Guimarães Rosa revisitado
“A Poética Migrante de Guimarães Rosa” reúne
20 ensaios e artigos, divididos em nove partes, sobre a temática rosiana
Ainda que não tenha sido comemorado com a
efusão que merecia, o centenário de nascimento de João Guimarães Rosa
(1908-1967), em 2008, ano que marcou também o centenário do falecimento de
Machado de Assis (1839-1908), ao menos serviu para a publicação de importantes
estudos críticos-literários sobre a obra do autor. E o melhor exemplo disso é o
livro “A Poética Migrante de Guimarães Rosa” (Editora UFMG), de Marli Fantini
(organizadora), doutora em Estudos Literários pela Universidade Federal de
Minas Gerais (UFMG) e autora de “Guimarães Rosa: Fronteiras, Margens,
Passagens” (Ateliê Editorial), que obteve o
Prêmio Jabuti.
Não se pode dizer que a obra rosiana não
tenha sido estudada em profundidade, até porque há estimativa que supõe a
existência de mais de 1500 trabalhos sobre o romance “Grande Sertão: Veredas”.

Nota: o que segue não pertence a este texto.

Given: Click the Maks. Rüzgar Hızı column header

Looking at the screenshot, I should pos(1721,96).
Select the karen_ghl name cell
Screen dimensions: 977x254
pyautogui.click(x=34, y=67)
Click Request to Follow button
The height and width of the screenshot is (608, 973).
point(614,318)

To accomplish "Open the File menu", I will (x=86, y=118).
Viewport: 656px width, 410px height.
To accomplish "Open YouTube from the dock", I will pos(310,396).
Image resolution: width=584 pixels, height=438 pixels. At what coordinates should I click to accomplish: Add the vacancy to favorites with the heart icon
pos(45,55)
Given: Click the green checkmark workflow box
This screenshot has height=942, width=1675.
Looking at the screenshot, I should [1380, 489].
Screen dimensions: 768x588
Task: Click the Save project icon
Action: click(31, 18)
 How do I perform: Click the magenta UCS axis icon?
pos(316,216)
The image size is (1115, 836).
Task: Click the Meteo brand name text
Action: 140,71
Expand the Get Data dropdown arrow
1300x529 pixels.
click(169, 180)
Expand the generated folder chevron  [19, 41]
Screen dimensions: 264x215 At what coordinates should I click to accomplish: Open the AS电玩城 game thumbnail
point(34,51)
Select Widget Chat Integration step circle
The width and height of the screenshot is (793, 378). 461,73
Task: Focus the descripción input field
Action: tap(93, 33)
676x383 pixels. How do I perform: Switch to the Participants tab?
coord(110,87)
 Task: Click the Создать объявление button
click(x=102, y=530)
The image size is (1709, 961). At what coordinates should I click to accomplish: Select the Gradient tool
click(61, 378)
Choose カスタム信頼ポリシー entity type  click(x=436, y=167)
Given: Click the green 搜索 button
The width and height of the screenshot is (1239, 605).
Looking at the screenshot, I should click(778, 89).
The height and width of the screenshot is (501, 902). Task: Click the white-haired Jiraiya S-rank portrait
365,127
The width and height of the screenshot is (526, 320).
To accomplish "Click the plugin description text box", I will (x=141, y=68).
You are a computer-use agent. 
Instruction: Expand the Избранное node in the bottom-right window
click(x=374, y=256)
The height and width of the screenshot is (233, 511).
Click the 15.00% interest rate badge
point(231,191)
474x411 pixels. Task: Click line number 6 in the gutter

Até porque, como diz Marli Fantini na apresentação, baseada nas observações de
Italo Calvino (1923-1985), trata-se de uma obra considerada clássica, que por
isso mesmo está destinada a provocar “incessantemente uma nuvem de discursos
sobre si”.
Mas Guimarães Rosa não é só “Grande Sertão:
Veredas” — e, se o fosse, já seria muito. Pelo contrário, na obra do escritor
mineiro há uma série de textos que também estão condenados a cada geração a
receber novas e distintas formas de recepção.
Um estudo que se destaca nesta reunião de 20
ensaios e artigos, dividida em nove partes, sobre a temática rosiana é
“Alegoria e Política no Sertão Rosiano”, de Maria Célia Leonel e José Antonio
Segatto, professores da Universidade Estadual Paulista (Unesp) e autores de
“Política e Violência no Grande Sertão de Guimarães Rosa”).
Segundo o estudo de Maria Célia e Segatto,
Guimarães Rosa teria um projeto literário, quiçá político-ideológico, como
pressuposto na elaboração de “Grande Sertão: Veredas”, que permite que a obra
seja lida não só como recriação do passado, ou seja, a vida no Brasil profundo
nas décadas de 1920 a 1930, como iluminador do presente, já que o mandonismo
daquela época ainda hoje está presente em várias regiões brasileiras marcadas
pela grande propriedade latifundiária, embora hoje o protótipo do latifundiário
tenha sido substituído por grandes empresas agrícolas, pelo patriarcalismo,
pelo clientelismo, pela violência, pela ausência de Estado e justiça, o que se
verifica inclusive no Estado de São Paulo, pretenso exemplo de modernidade.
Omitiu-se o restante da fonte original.